§ PROBLEM
What lines in the listing include "agent"? Return a copy of each.
[RECORD EXTRACTS — start]
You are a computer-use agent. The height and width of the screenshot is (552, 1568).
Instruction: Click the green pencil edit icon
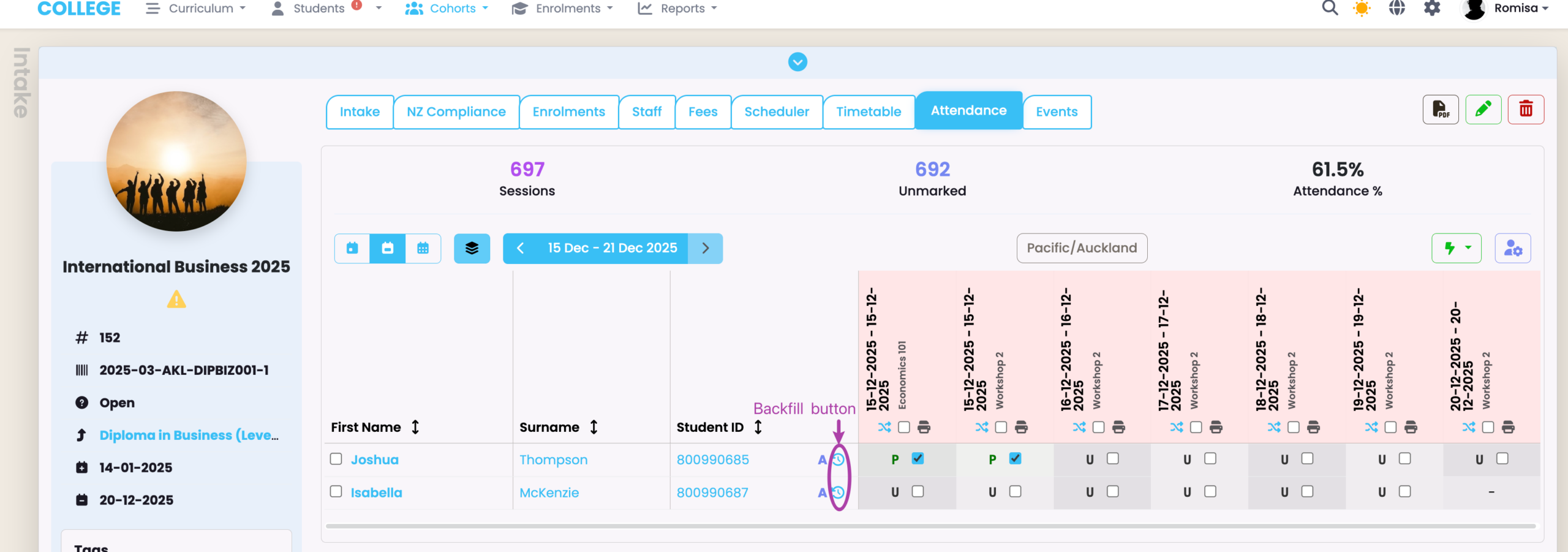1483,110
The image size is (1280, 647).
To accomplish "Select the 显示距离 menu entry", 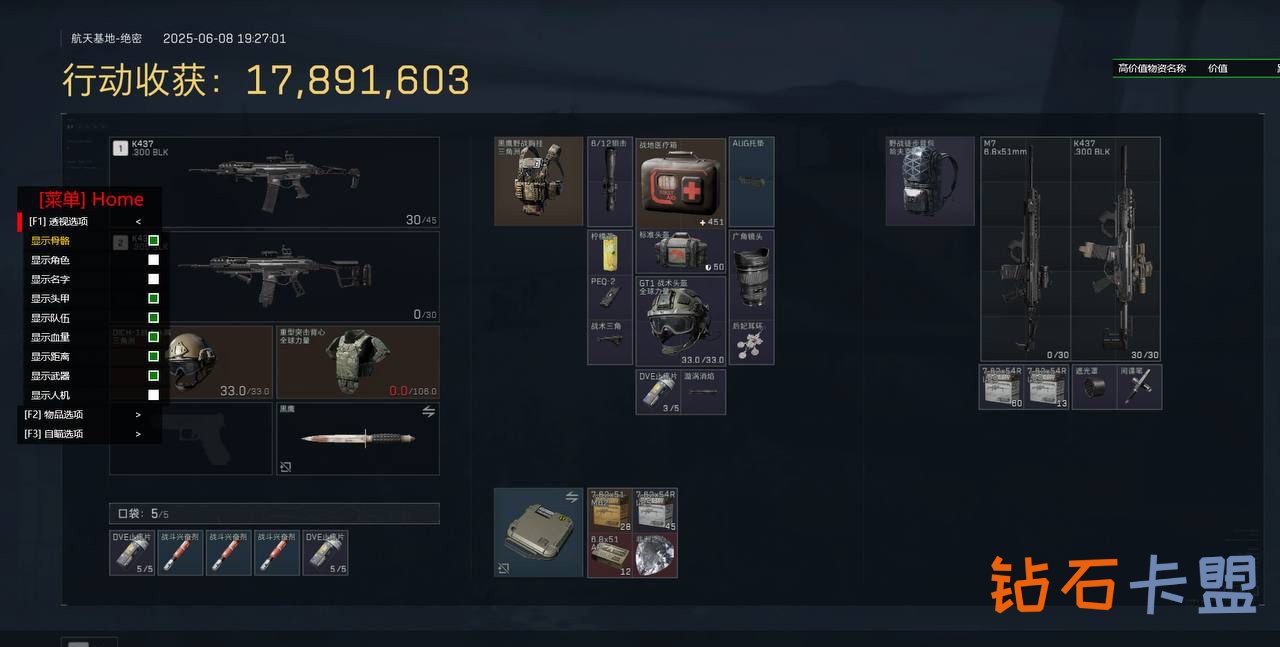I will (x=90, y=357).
[RECORD EXTRACTS — finish]
[RECORD EXTRACTS — start]
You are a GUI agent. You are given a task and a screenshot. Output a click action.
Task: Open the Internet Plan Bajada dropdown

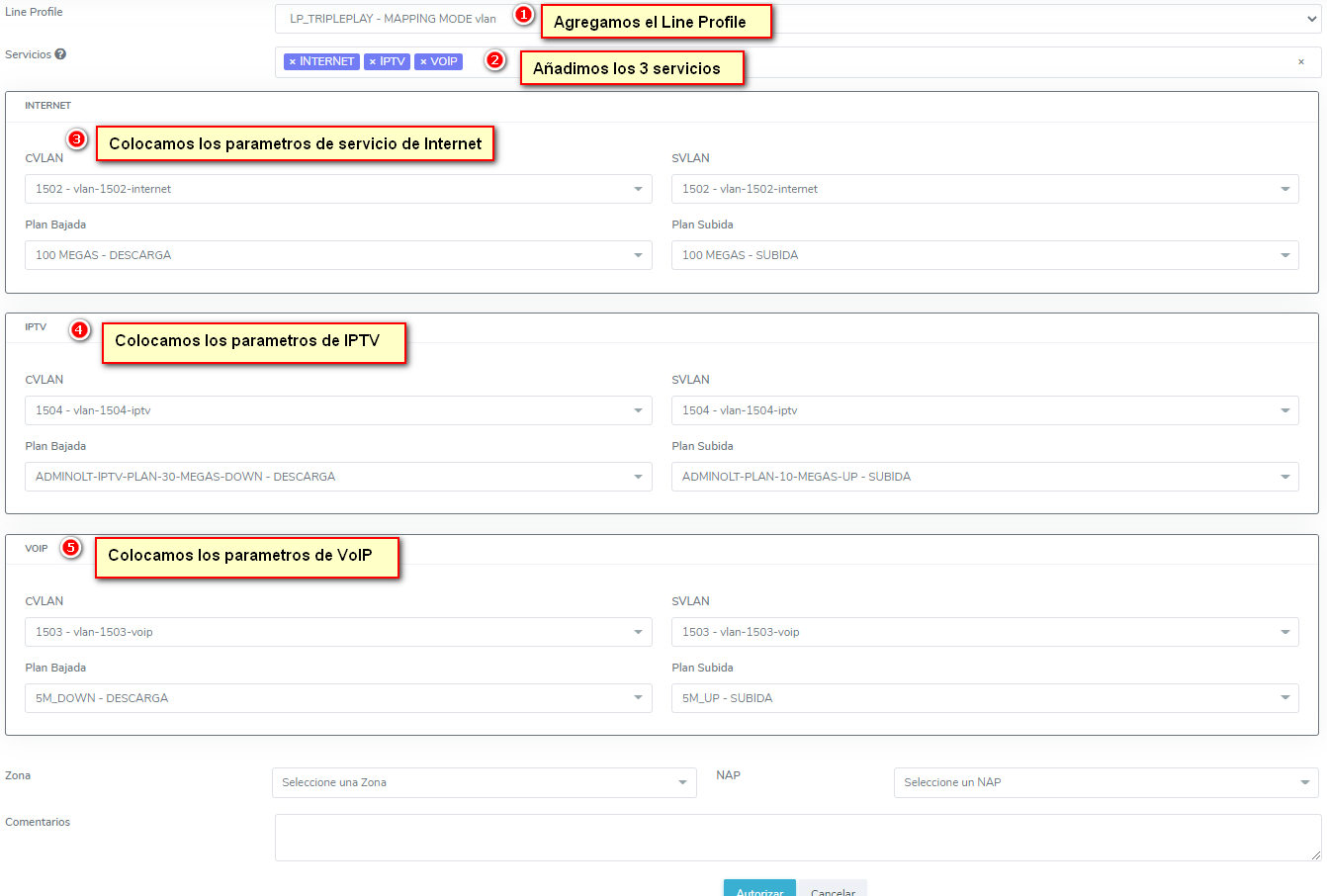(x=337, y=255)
[RECORD EXTRACTS — finish]
[RECORD EXTRACTS — start]
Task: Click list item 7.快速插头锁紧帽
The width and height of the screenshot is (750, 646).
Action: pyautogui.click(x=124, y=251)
[RECORD EXTRACTS — finish]
§ SOLUTION FOR THIS TASK
You are a computer-use agent. The height and width of the screenshot is (552, 1568).
You are a GUI agent. You are given a task and a screenshot. Output a click action.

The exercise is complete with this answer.